CWI develops unique method for reconstruction of mutated viruses

Jasmijn Baaijens, PhD student in CWI’s Life Sciences and Health group, has developed a new computational tool that can reconstruct mutated versions of a virus.

Publication date
9 Sep 2019

A puzzle with million pieces

Viruses such as HIV, Zika and Ebola change their genomes (a complete set of DNA, including all of its genes) very quickly during an infection. As a result, an organism infected by a virus will host a variety of mutated versions (“strains” or “haplotypes”) of this virus, together called “viral quasispecies”. This allows the virus to adapt to its environment, making it hard to cure the viral infection. Determining which strains are present is the start of determining a therapy protocol.

De novo”

In her thesis, Baaijens presents several approaches for haplotype reconstruction that operate in a “de novo” fashion. This means that the newly developed methods do not require any prior information on the genome content.
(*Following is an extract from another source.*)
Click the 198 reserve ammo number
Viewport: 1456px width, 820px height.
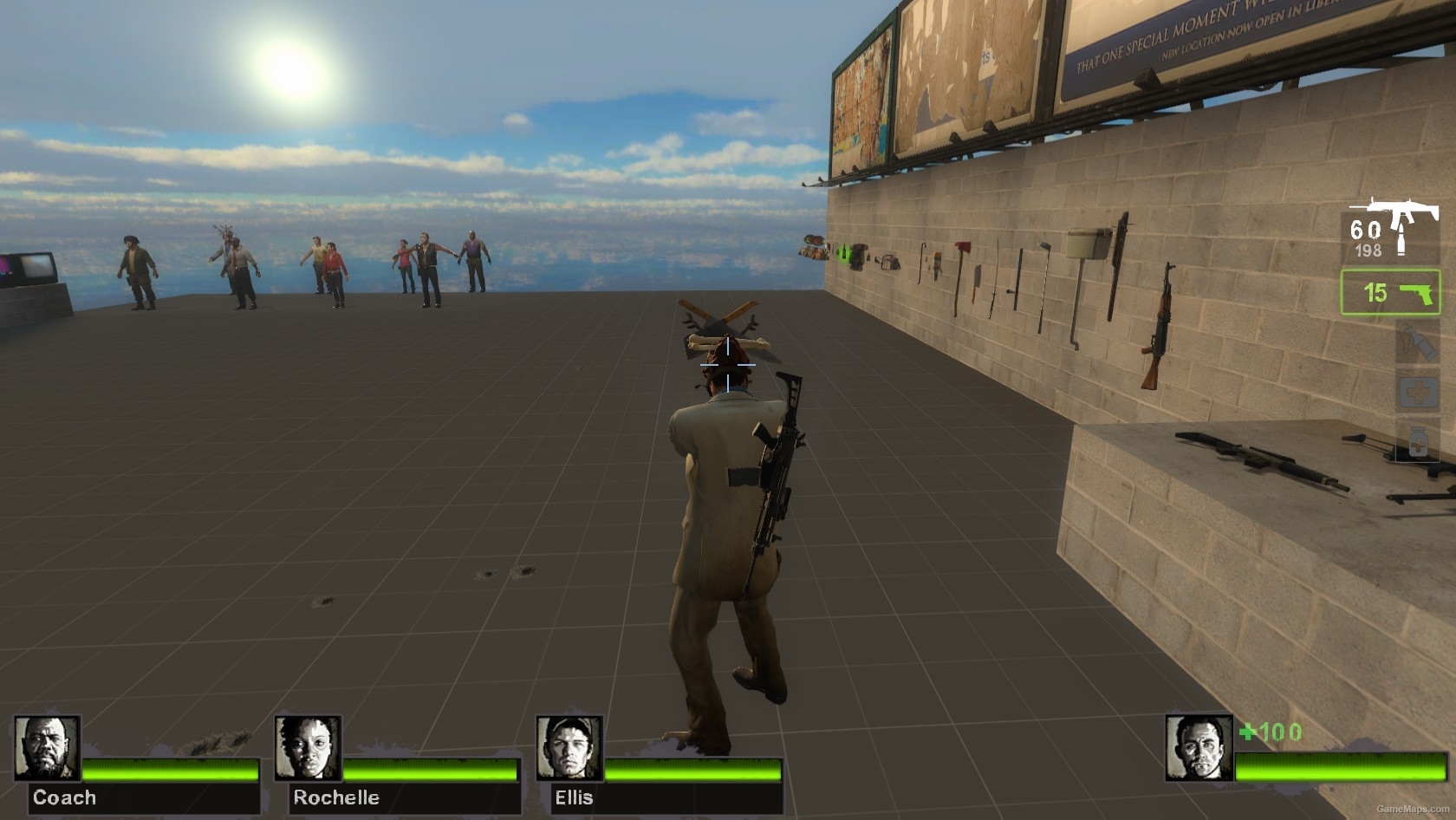coord(1368,248)
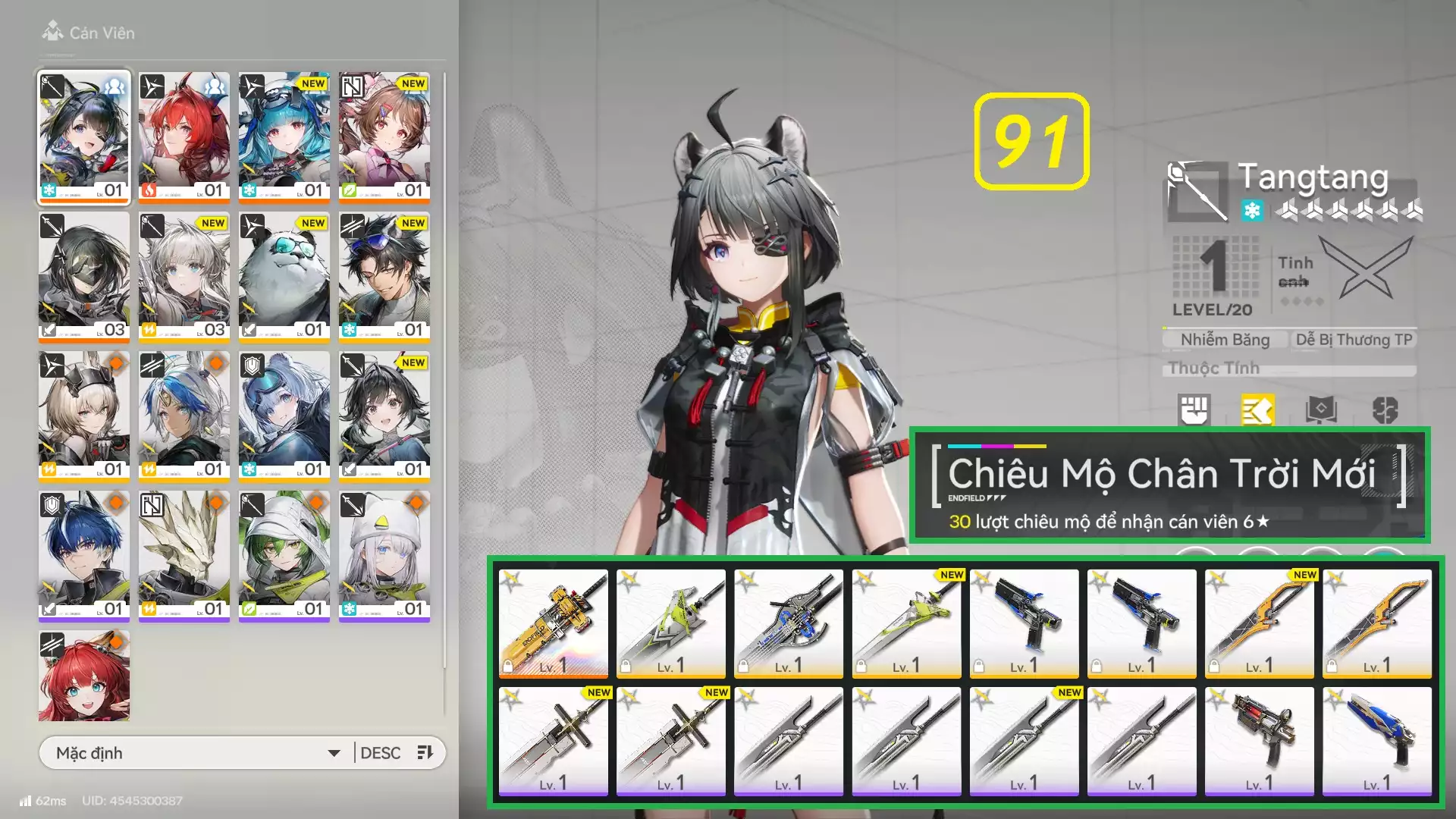Open the book-shaped attribute icon

pyautogui.click(x=1321, y=410)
The fact that a representative genome (“reference”) of the virus is not a prerequisite for the reconstruction makes such tools especially innovative. Biases created by using a reference genome are a major hindrance for many viral quasispecies assembly approaches. The new tools together form the first de novo approach to full-length viral quasispecies reconstruction and achieve results with an accuracy beyond any existing method. Accurate reconstruction of each of the individual viral haplotypes causing the infection could lead to improved treatment plans and the development of novel medicine.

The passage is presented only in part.